En outre, de nombreux foyers du continent sont équipés d'appareils ménagers turcs grâce à l'internet et à un système commercial efficace.
Un autre signe visible des relations économiques dynamiques est le nombre croissant de vols de la compagnie aérienne nationale turque, TurkishAirlines, vers des dizaines de destinations en Afrique.
La Turquie a aussi augmenté le nombre de ses ambassades dans les pays africains - de 12 à 44 au cours des vingt dernières années alors que 28 pays africains supplémentaires ont établi leur ambassade à Ankara en un peu plus de dx ans.
La Turquie a été nommée partenaire stratégique de l'Union africaine en 2008, après avoir reçu le rôle de membre observateur de l'organisation continentale en 2005.
Les dirigeants africains ont tenu plusieurs sommets stratégiques avec la Turquie. Ces rencontres ont contribué à garantir des "progrès rapides" en matière de développement économique, culturel et infrastructurel et sécuritaire.
Le soft power
Idayat Hassan, directrice du Centre pour la démocratie et le développement affirme que la Turquie "a réussi à gagner le cœur et l'esprit de nombreuses personnes en Afrique" grâce à l'utilisation du "soft power".
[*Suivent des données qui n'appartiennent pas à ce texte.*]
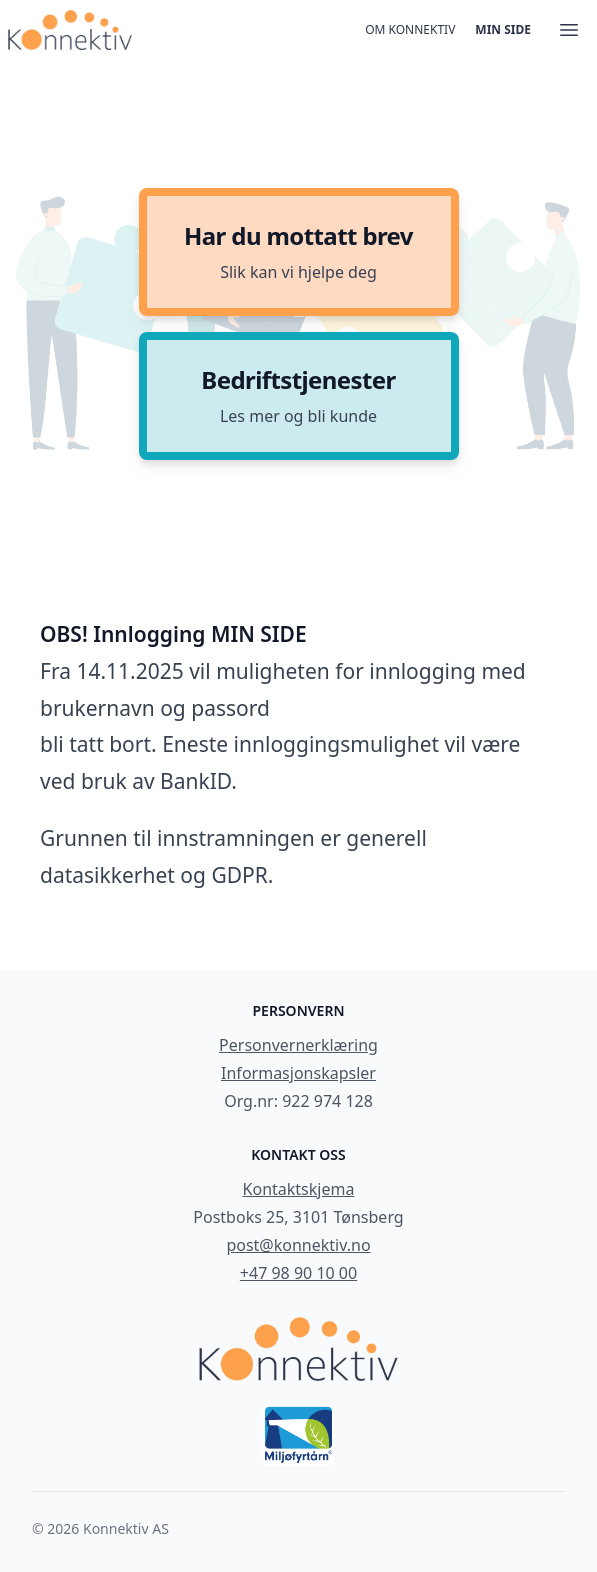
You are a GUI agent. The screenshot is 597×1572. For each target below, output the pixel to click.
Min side (503, 30)
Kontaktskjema (299, 1189)
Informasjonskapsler (298, 1073)
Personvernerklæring (298, 1045)
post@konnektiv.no (298, 1245)
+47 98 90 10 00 (298, 1273)
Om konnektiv (410, 30)
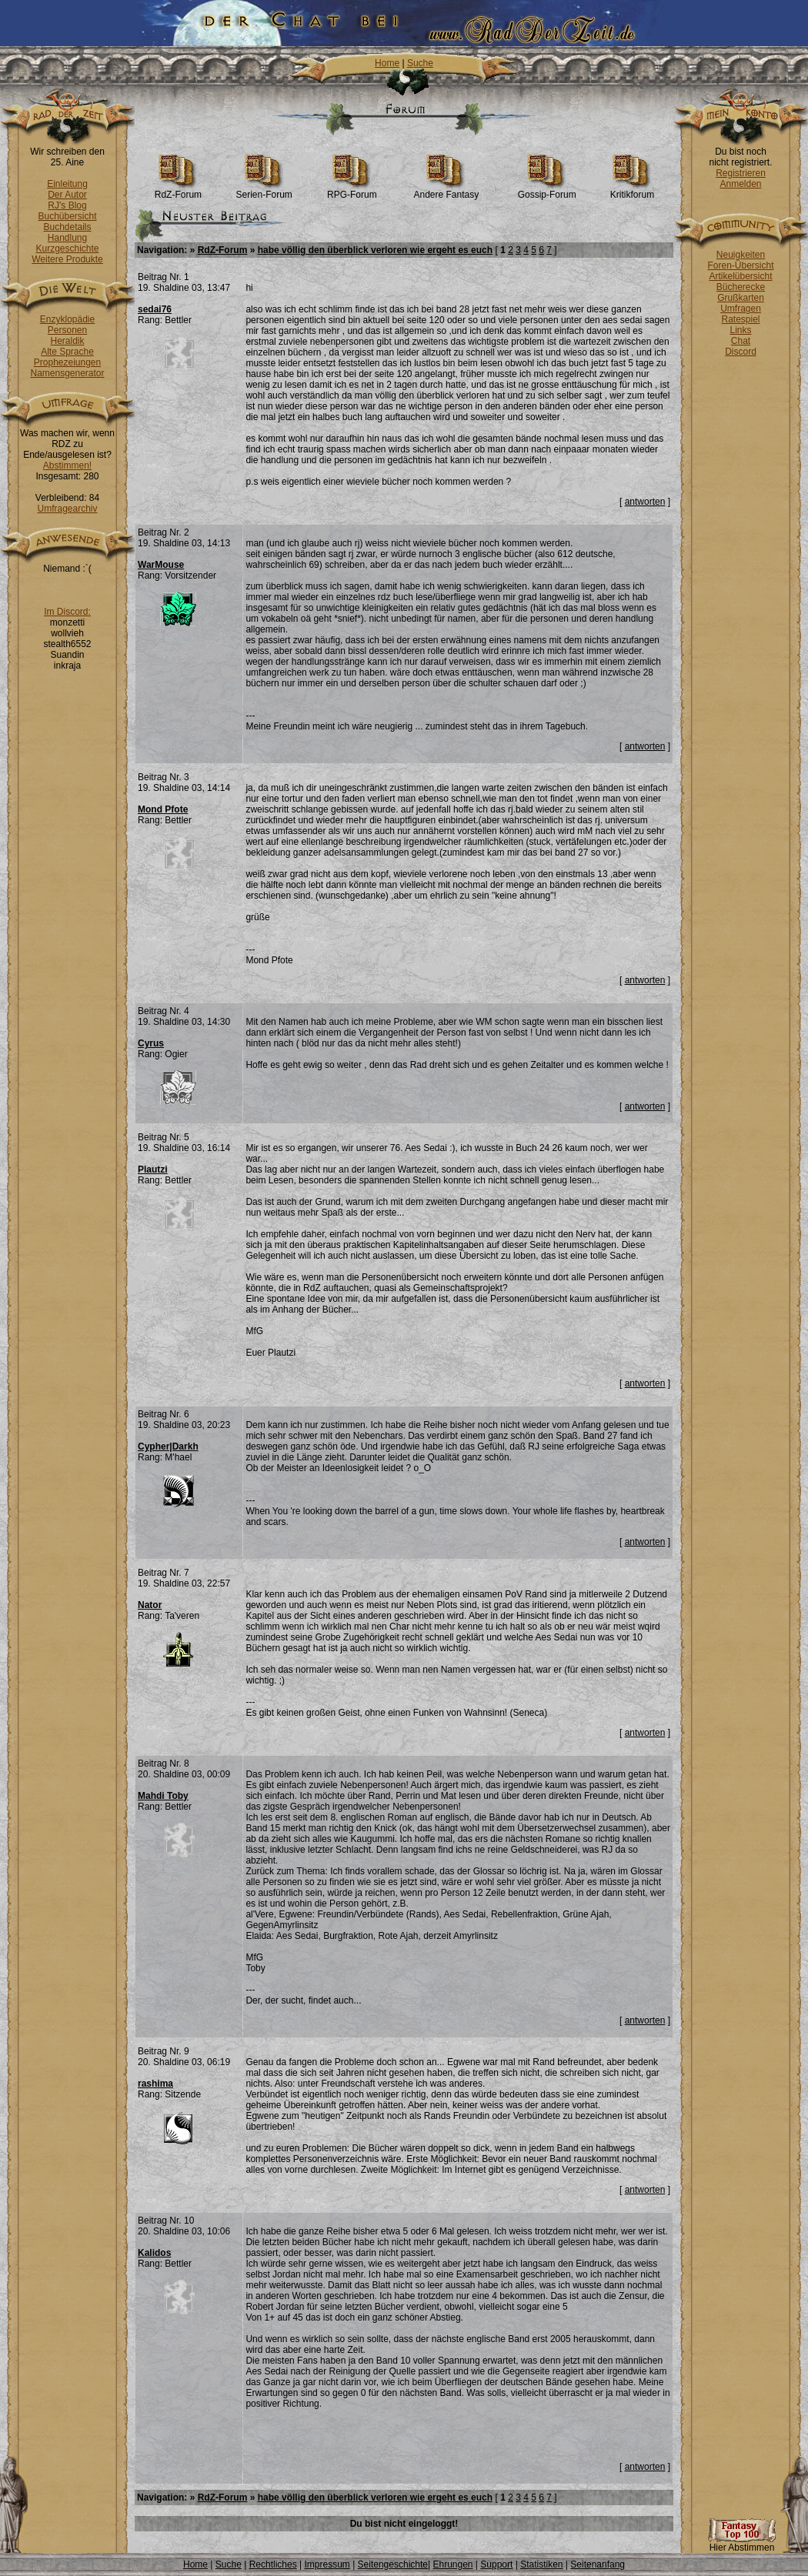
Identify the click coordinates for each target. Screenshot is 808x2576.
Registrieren (741, 173)
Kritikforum (632, 190)
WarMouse (161, 564)
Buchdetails (67, 227)
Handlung (67, 237)
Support (496, 2564)
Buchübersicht (67, 216)
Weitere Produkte (67, 259)
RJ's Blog (67, 205)
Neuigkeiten (740, 254)
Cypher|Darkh (168, 1446)
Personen (67, 330)
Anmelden (740, 184)
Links (740, 330)
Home (387, 63)
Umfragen (740, 308)
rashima (155, 2083)
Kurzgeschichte (66, 248)
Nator (150, 1605)
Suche (420, 63)
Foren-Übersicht (740, 265)
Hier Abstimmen (742, 2543)
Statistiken (541, 2564)
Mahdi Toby (163, 1795)
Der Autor (67, 194)
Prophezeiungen (67, 362)
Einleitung (67, 184)
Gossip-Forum (547, 190)
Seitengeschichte (393, 2564)
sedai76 (155, 309)
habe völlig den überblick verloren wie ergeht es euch (375, 250)
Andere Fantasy (446, 190)
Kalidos (154, 2252)
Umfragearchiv (67, 508)
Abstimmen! (67, 465)
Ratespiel (740, 319)
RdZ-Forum (178, 190)
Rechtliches (273, 2564)
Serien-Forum (264, 190)
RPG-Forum (352, 190)
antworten (645, 501)
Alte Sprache (67, 351)
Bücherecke (740, 287)
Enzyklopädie (67, 319)
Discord (740, 351)
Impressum (326, 2564)
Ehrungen (452, 2564)
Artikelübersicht (740, 276)
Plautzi (153, 1169)
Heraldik (67, 340)
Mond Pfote (163, 809)
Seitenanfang (597, 2564)
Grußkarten (740, 297)
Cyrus (151, 1043)
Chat (740, 340)
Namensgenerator (67, 373)
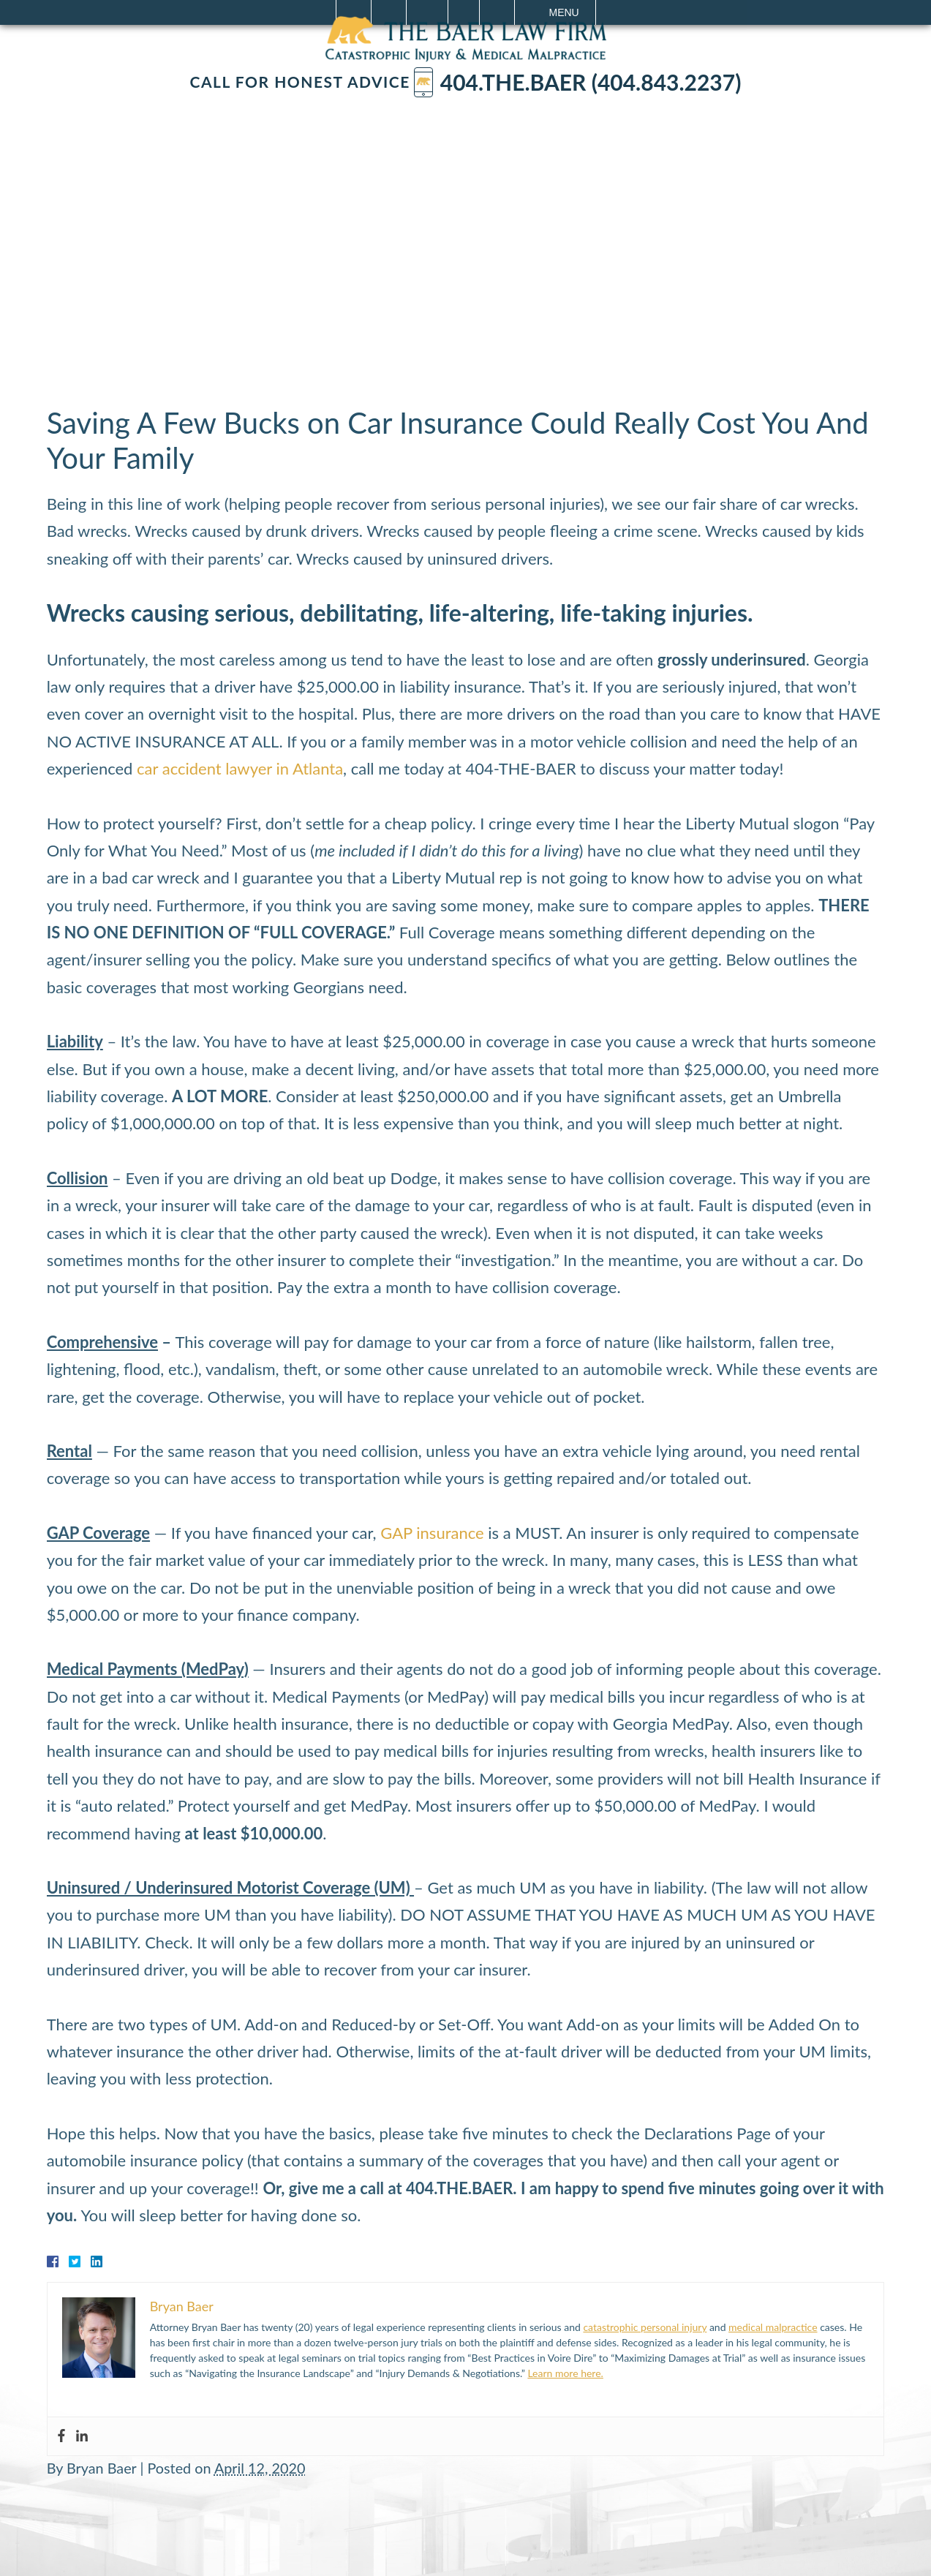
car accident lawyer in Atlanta (240, 768)
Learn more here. (565, 2373)
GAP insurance (431, 1533)
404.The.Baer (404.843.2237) (578, 82)
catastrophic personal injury (644, 2327)
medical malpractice (772, 2327)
La stratégie d'Ankara consiste à investir dans les possibilités d'éducation des Africains, l'accès aux soins de santé et la formation de divers professionnels, ainsi qu'à renforcer "les relations entre les peuples et entre les gouvernements", a -t-elle déclaré à TRT Afrika.
Les films et les séries télévisées turcs - traduits en anglais et dans plusieurs langues africaines - ont apporté un art et une culture nouveaux dans les salons des foyers africains.
Selon Mme Hassan, la Turquie va au delà dde la simple continuité des relations entre l'empire ottoman et l'Afrique. "Ce que la Turquie fait maintenant, c'est huiler cette relation et la rendre beaucoup plus importante", précise -t-elle.
Une alternative à l'Occident
Selon le ministère turc des affaires étrangères, le pays s'est engagé à partager son "expérience (...), ses opportunités et ses ressources avec les pays africains" sur le principe des "solutions africaines aux problèmes africains".
Les analystes africains estiment que c'est sur ce point que la Turquie a réussi à séduire les nations africaines.
"La Turquie s'impose comme une alternative aux pays occidentaux" en Afrique, affirme Hassan.
L'ancien diplomate Sulaiman Dahiru souligne que "la Turquie n'interfère pas dans les affaires des pays africains, contrairement au monde occidental qui veut dicter sa loi".
"Bien que l'esclavage soit terminé, ils traitent toujours l'Afrique comme si elle était encore un territoire colonial. L'Afrique résiste à la dictature", dit-il à TRT Afrika, ajoutant que "les aspirations de l'Afrique sont le développement et le respect".
Idayat Hassan ajoute que la politique de la Turquie est "tout à fait adaptable aux réalités actuelles de l'Afrique". Selon elle, des pays comme la Turquie prennent en considération "les véritables préoccupations des Africains".
De retour à Istanbul, Tukur attend le jour où il terminera ses études. Il espère retourner dans son pays natal pour "transmettre ce que j'ai appris à la nouvelle génération d'Africains".
Le jeune Nigérian emportera sûrement une partie de la Turquie là où son travail le mènera.